Exercise
Examine the records and identify each line that includes the string "legend". Copy those lines.

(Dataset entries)
-------------------------

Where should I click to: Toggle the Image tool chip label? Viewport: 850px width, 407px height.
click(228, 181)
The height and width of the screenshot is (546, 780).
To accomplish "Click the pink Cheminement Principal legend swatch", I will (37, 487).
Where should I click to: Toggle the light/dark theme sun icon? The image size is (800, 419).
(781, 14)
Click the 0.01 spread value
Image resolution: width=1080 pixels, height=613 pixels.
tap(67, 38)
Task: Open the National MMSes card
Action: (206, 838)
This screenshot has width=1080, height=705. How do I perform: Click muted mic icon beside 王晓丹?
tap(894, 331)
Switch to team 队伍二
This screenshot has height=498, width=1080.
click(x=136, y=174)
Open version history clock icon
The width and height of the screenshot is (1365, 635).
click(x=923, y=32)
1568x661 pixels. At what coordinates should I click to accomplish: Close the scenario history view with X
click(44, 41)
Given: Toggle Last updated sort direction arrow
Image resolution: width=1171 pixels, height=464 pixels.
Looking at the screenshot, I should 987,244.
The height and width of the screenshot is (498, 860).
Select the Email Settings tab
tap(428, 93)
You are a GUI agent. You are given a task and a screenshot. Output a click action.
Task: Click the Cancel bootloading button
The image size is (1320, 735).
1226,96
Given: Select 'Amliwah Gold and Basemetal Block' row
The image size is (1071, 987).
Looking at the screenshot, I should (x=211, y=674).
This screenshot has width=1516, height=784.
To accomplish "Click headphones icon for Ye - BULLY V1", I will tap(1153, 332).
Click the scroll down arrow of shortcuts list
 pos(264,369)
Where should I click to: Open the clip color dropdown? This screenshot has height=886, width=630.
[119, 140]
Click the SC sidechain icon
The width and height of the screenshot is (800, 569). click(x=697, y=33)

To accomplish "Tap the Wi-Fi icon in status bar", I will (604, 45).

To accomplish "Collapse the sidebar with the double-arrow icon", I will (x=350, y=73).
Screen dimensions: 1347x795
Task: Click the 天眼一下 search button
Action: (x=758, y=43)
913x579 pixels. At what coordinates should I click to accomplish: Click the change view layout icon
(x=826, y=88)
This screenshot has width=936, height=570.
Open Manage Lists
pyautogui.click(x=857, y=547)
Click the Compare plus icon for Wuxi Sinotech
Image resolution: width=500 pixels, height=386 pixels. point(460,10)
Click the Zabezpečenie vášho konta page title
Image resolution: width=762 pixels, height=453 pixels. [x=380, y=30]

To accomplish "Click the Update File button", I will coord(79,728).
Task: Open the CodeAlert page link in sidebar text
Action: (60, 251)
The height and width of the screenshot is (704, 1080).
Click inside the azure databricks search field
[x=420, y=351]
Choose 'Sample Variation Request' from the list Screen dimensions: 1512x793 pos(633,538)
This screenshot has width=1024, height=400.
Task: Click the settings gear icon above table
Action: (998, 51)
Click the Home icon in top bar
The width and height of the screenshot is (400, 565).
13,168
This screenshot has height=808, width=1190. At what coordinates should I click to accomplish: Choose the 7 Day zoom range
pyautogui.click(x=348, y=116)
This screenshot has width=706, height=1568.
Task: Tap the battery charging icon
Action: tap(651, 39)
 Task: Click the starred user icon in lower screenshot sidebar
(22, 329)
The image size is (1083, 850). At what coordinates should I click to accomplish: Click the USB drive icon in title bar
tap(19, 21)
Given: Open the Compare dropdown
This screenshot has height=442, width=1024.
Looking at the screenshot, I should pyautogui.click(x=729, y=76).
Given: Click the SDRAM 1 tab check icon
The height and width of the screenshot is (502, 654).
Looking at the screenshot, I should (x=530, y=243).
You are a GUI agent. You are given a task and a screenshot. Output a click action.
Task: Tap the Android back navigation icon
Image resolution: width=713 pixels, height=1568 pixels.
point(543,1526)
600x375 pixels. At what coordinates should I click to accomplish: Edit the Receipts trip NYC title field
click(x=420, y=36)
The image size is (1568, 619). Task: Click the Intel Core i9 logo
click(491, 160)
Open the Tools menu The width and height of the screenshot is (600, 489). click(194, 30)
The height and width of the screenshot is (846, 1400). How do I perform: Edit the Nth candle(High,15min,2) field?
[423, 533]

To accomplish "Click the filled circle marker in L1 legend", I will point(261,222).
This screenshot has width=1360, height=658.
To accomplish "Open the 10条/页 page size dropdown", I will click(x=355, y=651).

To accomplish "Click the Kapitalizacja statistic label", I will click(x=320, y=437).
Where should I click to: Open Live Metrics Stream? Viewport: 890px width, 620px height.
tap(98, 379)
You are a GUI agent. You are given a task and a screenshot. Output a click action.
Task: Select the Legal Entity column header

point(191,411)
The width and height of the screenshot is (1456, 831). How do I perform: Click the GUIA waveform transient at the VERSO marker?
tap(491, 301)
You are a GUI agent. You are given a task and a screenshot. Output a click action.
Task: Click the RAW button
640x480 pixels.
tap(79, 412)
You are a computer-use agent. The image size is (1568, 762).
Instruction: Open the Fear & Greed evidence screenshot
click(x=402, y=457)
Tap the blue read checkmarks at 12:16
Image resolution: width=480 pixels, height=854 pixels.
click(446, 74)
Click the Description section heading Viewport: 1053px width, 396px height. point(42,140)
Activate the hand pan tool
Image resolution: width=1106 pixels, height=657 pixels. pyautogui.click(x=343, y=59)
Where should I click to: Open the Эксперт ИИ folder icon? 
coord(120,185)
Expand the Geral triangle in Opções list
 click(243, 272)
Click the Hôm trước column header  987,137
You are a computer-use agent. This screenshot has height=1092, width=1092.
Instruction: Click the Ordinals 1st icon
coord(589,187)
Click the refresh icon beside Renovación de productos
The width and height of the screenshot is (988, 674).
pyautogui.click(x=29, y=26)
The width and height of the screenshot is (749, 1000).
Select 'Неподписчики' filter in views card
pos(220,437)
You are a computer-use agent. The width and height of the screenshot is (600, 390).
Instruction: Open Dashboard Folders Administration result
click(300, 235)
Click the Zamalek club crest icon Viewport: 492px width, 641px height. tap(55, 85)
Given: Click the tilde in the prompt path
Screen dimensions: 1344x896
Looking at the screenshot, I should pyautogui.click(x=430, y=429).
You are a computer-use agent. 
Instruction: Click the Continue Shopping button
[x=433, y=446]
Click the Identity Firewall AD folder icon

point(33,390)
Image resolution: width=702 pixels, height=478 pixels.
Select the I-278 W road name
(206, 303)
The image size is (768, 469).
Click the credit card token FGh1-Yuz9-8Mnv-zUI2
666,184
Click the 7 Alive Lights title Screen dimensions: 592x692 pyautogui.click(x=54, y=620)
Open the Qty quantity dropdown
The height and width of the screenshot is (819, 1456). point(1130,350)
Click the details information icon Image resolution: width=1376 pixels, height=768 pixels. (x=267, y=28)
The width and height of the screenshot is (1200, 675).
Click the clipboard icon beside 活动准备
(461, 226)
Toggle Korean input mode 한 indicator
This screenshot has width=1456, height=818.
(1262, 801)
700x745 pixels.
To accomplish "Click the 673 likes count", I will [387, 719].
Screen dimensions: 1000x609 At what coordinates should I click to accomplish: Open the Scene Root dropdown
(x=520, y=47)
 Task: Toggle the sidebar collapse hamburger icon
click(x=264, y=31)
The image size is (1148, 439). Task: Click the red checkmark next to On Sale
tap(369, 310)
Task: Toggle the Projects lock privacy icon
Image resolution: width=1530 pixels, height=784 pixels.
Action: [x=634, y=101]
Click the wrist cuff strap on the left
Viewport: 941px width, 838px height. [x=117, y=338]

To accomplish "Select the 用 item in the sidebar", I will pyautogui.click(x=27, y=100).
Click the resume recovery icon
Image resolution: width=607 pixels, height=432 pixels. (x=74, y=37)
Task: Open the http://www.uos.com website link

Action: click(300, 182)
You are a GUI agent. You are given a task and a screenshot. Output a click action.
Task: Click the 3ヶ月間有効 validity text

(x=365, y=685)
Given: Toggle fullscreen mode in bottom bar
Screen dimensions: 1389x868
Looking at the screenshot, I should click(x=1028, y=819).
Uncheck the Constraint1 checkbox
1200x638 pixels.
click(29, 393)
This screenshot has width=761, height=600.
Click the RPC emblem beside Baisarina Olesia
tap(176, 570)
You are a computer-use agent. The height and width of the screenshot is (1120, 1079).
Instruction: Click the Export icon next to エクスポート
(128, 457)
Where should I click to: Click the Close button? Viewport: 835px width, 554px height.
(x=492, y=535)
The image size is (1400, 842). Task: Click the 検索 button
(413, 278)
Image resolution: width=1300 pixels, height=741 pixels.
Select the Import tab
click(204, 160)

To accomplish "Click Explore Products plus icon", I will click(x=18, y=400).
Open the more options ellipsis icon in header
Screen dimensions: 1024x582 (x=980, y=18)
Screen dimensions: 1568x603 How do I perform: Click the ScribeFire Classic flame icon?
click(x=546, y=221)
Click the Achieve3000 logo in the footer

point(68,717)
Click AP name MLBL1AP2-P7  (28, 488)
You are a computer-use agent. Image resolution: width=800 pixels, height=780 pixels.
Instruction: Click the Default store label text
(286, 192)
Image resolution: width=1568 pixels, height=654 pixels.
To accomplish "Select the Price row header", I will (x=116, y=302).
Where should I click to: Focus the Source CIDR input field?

-------------------------

Response
To accomplish "Click the pink Cheminement Principal legend swatch", I will (37, 487).
To accomplish "Click the filled circle marker in L1 legend", I will point(261,222).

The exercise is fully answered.